Except where the Commissioner authorises on good cause shown payment of a refund of duty granted in terms of any item of this Part to any other person on complying with such conditions as the Commissioner may reasonably impose in each case, such refund shall only be paid to-

(a)  ……

(b)  ……

(c)  a user as contemplated in this Part.” 

 

[37] As mentioned, the main issue for determination by this court, relates to the interpretation and application of note 6(f) (iii) which provides guidance regarding the interpretation of “own primary production activities in mining” which qualify for the refund.

 

[38] The relevant note reads as follows:

Own primary production activities in mining include the following:

(aa) The exploration and prospecting for minerals.

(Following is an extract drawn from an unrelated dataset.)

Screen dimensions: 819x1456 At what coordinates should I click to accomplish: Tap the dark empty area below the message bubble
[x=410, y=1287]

(bb) The removal of over burden and other activities undertaken in the preparation of a site to enable the commencement of mining for minerals.

(cc) Operations for the recovery of minerals being mining for those minerals including the recovery of salts but not including any post-recovery or post mining processing of those minerals.

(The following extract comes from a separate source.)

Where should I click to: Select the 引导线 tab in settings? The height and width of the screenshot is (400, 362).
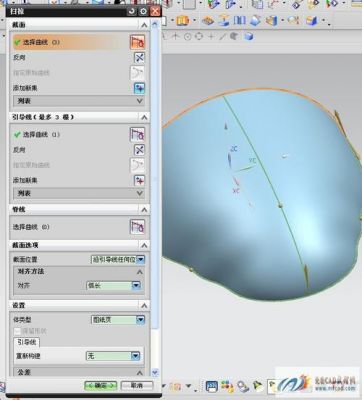point(27,342)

(dd) Searching for ground water solely for use in a mining operation or construction or maintenance of facilities for the extraction of such water.

(ee) The pumping of water solely for use in a mining operation if the pumping occurs at a place where the mining operation is carried on or at a place adjacent to that place.

(ff) The supply of water solely to the place where the mining operation is carried on, from such place or place adjacent to such place.

(gg) The construction or maintenance of private access roads at the place where the mining operation is carried on.

(hh) The construction or maintenance of-

(A) tailings, dams for use in a mining operation;

(B) dams, or other works, to store or contain water that has been used in, or obtained in the course of carrying on a mining operation.

(jj) The construction or maintenance of dams, at the place where the mining operation is carried on, for the storage of uncontaminated water for use in a mining operation.

(kk) The construction or maintenance of buildings, plant or equipment for the use in a mining operation.

(ll) The construction or maintenance of power stations or power lines solely for use in a mining operation.

(mm) Coal stockpiling for the prevention of the spontaneous combustion of coal as part of primary mining operation.

(nn) The reactivation of carbon for use in the processing of ores containing gold if the reactivation occurs at a place where mining for gold is carrying on.

(oo) The removal of waste products of a mining operation and the disposal thereof, from the place where the mining operation is carried on.

(pp) The transporting by vehicle, locomotive or other equipment on the mining site of ores or other substances containing minerals for processing in operations for recovery of minerals.

(qq) The service, maintenance or repairs of vehicles, plant or equipment by the person who carries on the mining operation, at the place where the mining operation is carried on.

(rr) The service, maintenance or repair of transport networks for use in a mining operation, to the extent that the service, maintenance or repair is performed at the place where a mining operation is carried on.

(ss) Quarrying activities necessary solely for obtaining, extracting and removing minerals from the quarry, but excluding any secondary activities to work or process such minerals (including crushing, sorting and washing) whether in the quarry or at the place where the mining operation is carried on.

(tt) The transport of ores or other substances containing minerals from the mining site to the nearest railway siding.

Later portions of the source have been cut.